Sophie Joline von Felten heads to figure skating nationals free from Olympic pressure

Sophie Joline von Felten heads to figure skating nationals free from Olympic pressure

Ice skating had been a big part of Inna von Felten’s childhood in Russia.

Her father, Yuri, was a city speedskating champion in Moscow. And when Soviet sports officials visited her kindergarten to look for potential athletes, a key part of the country’s talent identification system, they thought the smallish Inna fit the physical parameters for a pairs figure skater. She would skate pairs from age 4 to 13, her competitive career ended by a knee injury.

Yet the initial motivation for Inna to have her only child, Sophie Joline, try figure skating came from elsewhere.

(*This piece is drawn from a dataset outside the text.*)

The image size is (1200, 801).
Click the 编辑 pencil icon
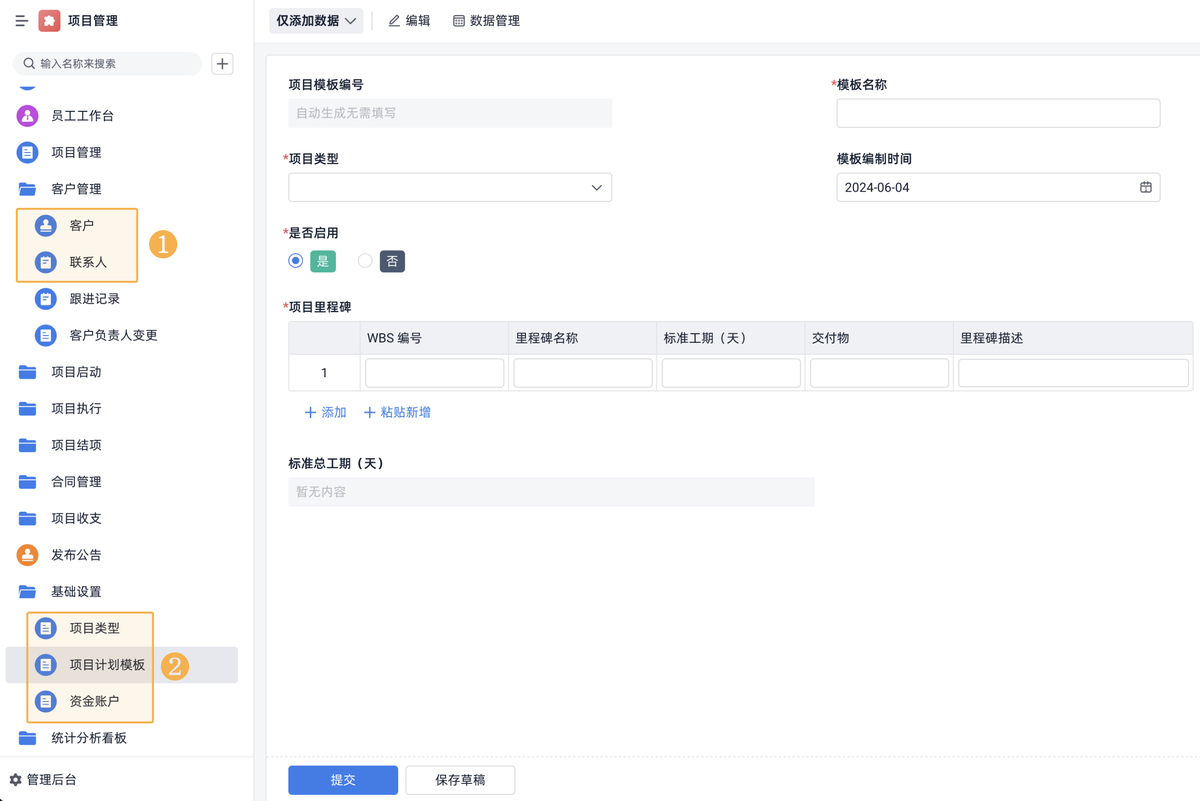394,21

Inna and her Swiss husband, Daniel von Felten, were on a Christmas holiday trip to Paris when they saw a pop-up seasonal rink on the Champs-Elysees. The setting was so magical Inna imagined skating there one day with her daughter, and she found out young children were allowed on the adult part of the rink with a parent if they could skate unassisted.

“I had her try skating to make my wish come true,” Inna said.

What followed was a clear example of needing to be a little careful about what you wish for. The wish has morphed into a dream come true for her daughter, and it has turned the family’s life into a bi-continental adventure.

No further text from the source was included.